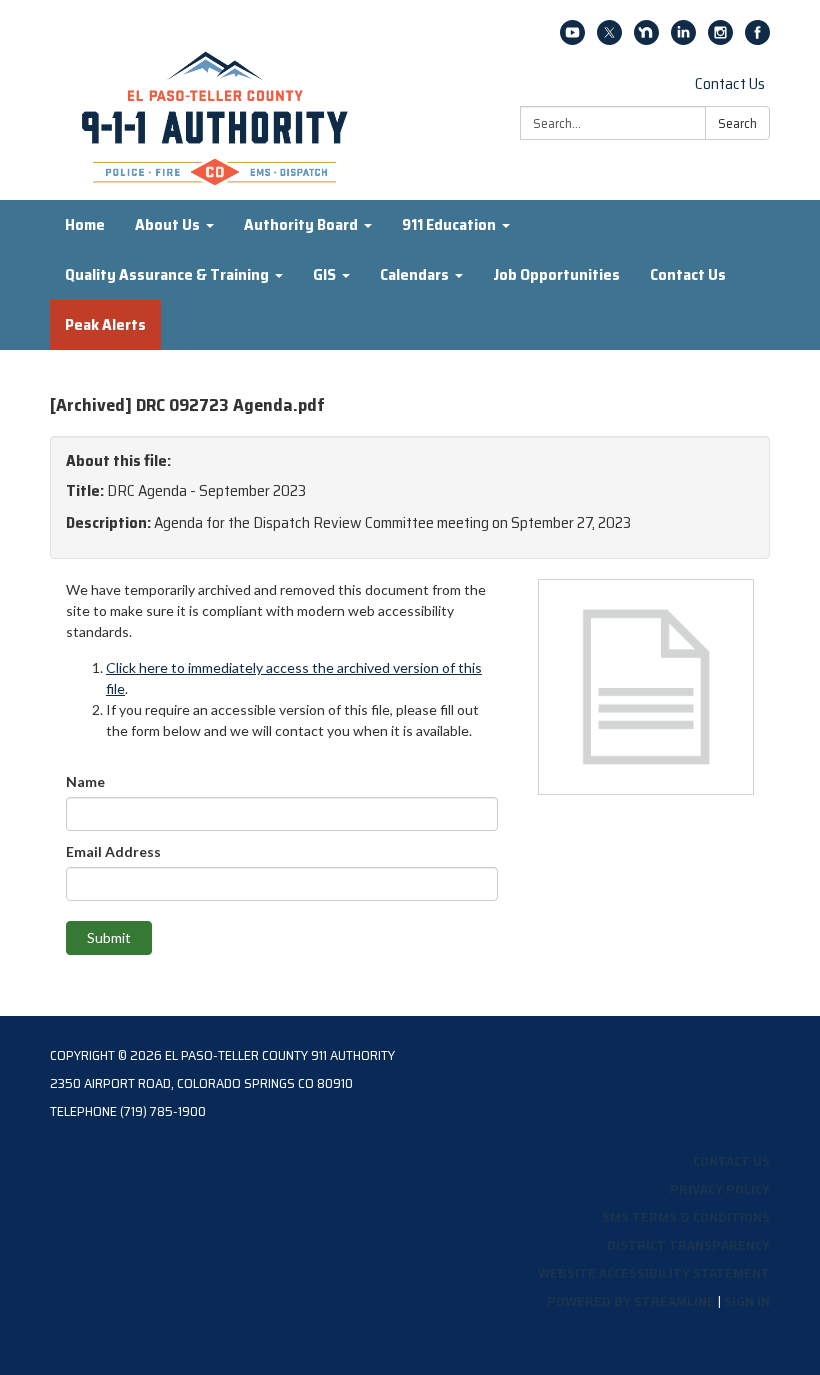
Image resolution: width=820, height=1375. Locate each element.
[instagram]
----
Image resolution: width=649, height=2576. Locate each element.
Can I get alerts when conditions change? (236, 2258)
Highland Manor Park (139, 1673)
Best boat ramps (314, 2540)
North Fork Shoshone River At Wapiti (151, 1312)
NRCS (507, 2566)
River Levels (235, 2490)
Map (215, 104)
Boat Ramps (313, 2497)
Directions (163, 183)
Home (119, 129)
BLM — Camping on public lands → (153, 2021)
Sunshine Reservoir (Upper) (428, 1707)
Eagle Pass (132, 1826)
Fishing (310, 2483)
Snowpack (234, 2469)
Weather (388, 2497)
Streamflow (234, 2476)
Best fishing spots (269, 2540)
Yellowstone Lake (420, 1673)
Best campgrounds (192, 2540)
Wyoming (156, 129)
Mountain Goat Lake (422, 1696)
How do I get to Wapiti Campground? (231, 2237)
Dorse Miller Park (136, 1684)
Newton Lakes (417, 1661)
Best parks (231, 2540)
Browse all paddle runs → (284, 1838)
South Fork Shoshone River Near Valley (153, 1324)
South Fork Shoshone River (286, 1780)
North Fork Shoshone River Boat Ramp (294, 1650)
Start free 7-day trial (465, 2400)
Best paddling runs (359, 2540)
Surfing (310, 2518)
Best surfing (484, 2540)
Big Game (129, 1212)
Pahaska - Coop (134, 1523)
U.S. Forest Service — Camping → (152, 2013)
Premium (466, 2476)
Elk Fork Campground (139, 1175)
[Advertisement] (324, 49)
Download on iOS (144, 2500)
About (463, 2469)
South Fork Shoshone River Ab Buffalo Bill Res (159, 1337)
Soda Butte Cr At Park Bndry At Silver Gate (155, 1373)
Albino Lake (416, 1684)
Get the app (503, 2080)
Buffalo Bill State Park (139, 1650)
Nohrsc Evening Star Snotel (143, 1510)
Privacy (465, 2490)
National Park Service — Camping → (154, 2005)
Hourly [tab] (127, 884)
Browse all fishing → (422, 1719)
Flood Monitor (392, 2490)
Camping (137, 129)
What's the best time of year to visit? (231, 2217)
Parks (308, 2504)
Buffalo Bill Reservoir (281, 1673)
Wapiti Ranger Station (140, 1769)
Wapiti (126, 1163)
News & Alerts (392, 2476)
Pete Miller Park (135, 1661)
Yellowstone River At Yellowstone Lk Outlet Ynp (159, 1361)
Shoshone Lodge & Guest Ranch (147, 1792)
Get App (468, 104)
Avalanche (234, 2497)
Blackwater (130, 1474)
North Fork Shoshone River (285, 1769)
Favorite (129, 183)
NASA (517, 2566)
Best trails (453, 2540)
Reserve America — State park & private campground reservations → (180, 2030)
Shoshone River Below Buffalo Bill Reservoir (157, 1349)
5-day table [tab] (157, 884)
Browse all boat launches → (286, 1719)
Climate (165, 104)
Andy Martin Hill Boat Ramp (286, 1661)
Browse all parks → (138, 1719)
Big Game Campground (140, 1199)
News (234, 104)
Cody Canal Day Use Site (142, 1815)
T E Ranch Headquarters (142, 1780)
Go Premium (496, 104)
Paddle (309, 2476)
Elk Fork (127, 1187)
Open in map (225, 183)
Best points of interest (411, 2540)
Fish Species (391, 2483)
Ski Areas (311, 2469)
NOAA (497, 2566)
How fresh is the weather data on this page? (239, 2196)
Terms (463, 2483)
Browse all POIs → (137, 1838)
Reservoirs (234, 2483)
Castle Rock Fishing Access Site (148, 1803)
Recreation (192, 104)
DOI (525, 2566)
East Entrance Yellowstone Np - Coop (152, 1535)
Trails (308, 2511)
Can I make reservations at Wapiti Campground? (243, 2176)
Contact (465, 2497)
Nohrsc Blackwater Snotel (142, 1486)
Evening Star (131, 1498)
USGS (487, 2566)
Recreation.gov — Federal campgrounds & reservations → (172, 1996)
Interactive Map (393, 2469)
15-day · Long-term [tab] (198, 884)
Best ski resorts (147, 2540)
----
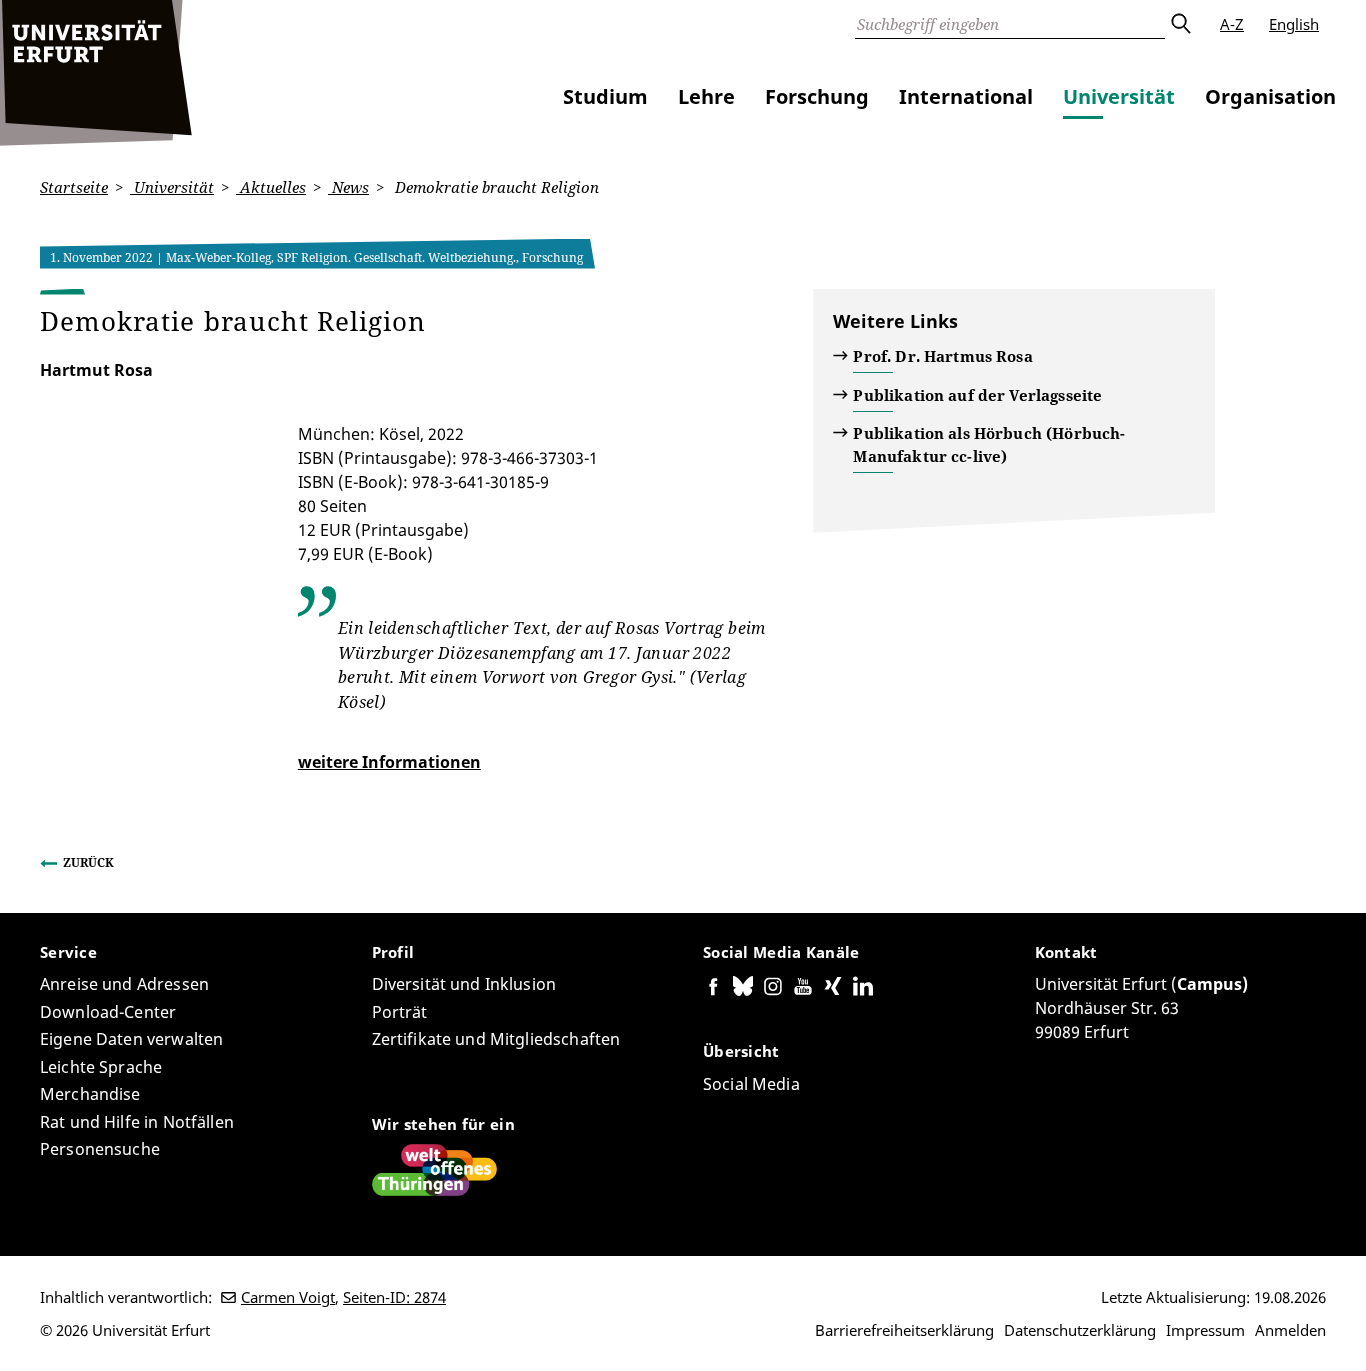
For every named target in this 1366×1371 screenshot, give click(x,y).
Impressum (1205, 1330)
----
**The task**
Find the line with "Browse all fishing → (422, 1719)" in the entries above. Retype it and each line after it, exactly, through the line with "Climate (165, 104)", and stop there.

**Completed task**
Browse all fishing → (422, 1719)
Flood Monitor (392, 2490)
Camping (137, 129)
What's the best time of year to visit? (231, 2217)
Parks (308, 2504)
Buffalo Bill Reservoir (281, 1673)
Wapiti Ranger Station (140, 1769)
Wapiti (126, 1163)
News & Alerts (392, 2476)
Pete Miller Park (135, 1661)
Yellowstone River At Yellowstone Lk Outlet Ynp (159, 1361)
Shoshone Lodge & Guest Ranch (147, 1792)
Get App (468, 104)
Avalanche (234, 2497)
Blackwater (130, 1474)
North Fork Shoshone River (285, 1769)
Favorite (129, 183)
NASA (517, 2566)
Best trails (453, 2540)
Reserve America — State park & private campground reservations → (180, 2030)
Shoshone River Below Buffalo Bill Reservoir (157, 1349)
5-day table [tab] (157, 884)
Browse all boat launches → (286, 1719)
Climate (165, 104)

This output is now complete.